In the open air, attention is more where it should be: on the body. Because it is easier for you to relax outside – the noises and smells calm the nerves and have an invigorating effect. You certainly have no objection to the nice feeling of sun on your skin.

Which doesn’t mean you should stay home because of heavy cloud cover or a bit of drizzle. This option only applies to official severe weather warnings. Otherwise any weather suits the outdoor fitness project. Really every.

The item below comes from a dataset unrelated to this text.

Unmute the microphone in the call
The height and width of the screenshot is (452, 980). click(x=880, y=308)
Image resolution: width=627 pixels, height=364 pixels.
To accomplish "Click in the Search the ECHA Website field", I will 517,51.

5. Outdoor exercise encourages self-love

If you throw yourself into your workout clothes on a rainy day and power off outside, you will feel like superwoman afterwards. You may know this feeling when you were surprised by the rain while jogging. At first, the precipitation makes you dejected. But shortly afterwards, things just run even more smoothly. The feeling after the little shower is simply unbeatable. 

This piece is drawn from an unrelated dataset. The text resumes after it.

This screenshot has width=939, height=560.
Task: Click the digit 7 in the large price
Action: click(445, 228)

It really doesn’t matter whether you are soaking wet after training and look like a doused poodle. This was also confirmed by a British study by Anglia Ruskin University. According to this, exercise in nature increases your satisfaction with yourself. “Spending time in nature can help to get a better feeling for your own body and draws attention to our abilities rather than to our looks,” it says Study. So let’s get out and party yourself again!

This makes your outdoor training mega-effective

Convinced? Excellent! How you optimally organize your outdoor training depends entirely on your training goal. If you just want to get fitter, you are well advised with a mixture of strength and endurance.

The HIT method is particularly suitable for outdoor training. “For example, with 45 seconds of exercise and 15 seconds of rest,” recommends trainer Laura Helser. “Beginners can also start with 30 seconds. It is only important that you fully power yourself during this time. According to this principle, you can create your own outdoor circuit with 4 exercises.” 

Outdoor training: these are the best exercises

Trainer Laura Helser told us the best exercises for outside: “My outdoor workouts are circuit training consisting of 7 exercises. They are powered for 60 seconds in 3 rounds, in between there are 20 seconds of buffer exercises such as jumping jacks – there is a break Not.” These 7 exercise classics are always included (depending on the training level in the easier or more advanced version):

1.Dips on the park bench (with legs bent or stretched)

2. Squats or jumped squats

3. Push-ups on the bench (high edge or lower edge)

4. Lunge steps (with 5kg dumbbells)

5. Battle ropes or burpees

6. Sprints

7. Plank or Commandos

“The most important thing is to combine the exercises as varied as possible. At the end of the outdoor training, I still have the team challenge in which we try, for example, to hold the plank together for 3 minutes,” says the coach.

You need these training devices for your outdoor training

In all honesty: actually none at all. You can also work outside with just your own body weight without any problems. But if you do want to build in tools, small devices are perfect for outdoor training. “For my workouts I always have kettlebells, dumbbells, battle ropes, medicine balls and resistance bands  with me ,” .

You are not traveling with a handcart and you have no way of bringing so much equipment with you? No problem. Just use what you find outside: walls, trees, benches and of course the ground.